TASK TO CARRY OUT — Look through the lines below and extract any with the word "date".

--- MATERIAL FOR THE TASK Enclosed Below ---

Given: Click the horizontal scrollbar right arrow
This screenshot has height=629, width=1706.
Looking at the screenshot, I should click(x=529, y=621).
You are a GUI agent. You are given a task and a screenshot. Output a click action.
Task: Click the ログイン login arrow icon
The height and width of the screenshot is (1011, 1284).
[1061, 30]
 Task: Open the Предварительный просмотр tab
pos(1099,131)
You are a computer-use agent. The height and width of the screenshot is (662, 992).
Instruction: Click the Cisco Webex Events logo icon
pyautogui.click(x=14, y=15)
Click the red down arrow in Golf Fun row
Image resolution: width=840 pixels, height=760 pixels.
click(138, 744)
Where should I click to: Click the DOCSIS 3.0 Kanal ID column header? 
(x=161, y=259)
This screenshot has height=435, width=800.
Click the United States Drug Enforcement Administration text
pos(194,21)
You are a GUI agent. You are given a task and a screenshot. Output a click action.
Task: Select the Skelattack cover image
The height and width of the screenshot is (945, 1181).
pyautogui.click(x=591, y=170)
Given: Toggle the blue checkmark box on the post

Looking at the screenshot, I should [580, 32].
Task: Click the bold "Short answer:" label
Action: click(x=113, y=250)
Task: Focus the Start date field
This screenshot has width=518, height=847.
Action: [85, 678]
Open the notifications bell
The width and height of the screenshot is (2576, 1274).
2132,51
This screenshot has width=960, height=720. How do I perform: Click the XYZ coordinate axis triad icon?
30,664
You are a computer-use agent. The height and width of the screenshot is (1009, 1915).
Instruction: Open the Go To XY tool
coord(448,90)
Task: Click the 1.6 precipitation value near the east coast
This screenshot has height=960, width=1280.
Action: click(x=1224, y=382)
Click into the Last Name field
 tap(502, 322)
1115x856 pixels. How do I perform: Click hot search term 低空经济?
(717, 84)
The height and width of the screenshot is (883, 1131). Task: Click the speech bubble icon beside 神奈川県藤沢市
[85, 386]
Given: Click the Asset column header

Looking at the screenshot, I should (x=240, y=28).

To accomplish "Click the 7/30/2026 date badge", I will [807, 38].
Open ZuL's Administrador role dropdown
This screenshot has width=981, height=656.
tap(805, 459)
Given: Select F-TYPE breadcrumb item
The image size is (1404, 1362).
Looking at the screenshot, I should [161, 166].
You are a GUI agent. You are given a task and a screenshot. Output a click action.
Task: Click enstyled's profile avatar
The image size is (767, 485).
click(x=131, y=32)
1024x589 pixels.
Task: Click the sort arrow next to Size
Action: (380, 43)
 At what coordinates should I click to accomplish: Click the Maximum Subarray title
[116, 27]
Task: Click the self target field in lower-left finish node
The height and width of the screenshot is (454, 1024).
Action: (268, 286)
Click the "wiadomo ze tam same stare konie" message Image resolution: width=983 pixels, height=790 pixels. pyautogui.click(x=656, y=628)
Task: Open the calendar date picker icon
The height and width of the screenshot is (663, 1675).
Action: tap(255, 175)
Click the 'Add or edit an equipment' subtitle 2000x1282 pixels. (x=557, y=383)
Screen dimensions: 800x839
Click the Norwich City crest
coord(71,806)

--- End of Enclosed MATERIAL FOR THE TASK ---

THE ANSWER —
Task: Focus the Start date field
To accomplish "Click the 7/30/2026 date badge", I will [807, 38].
Task: Open the calendar date picker icon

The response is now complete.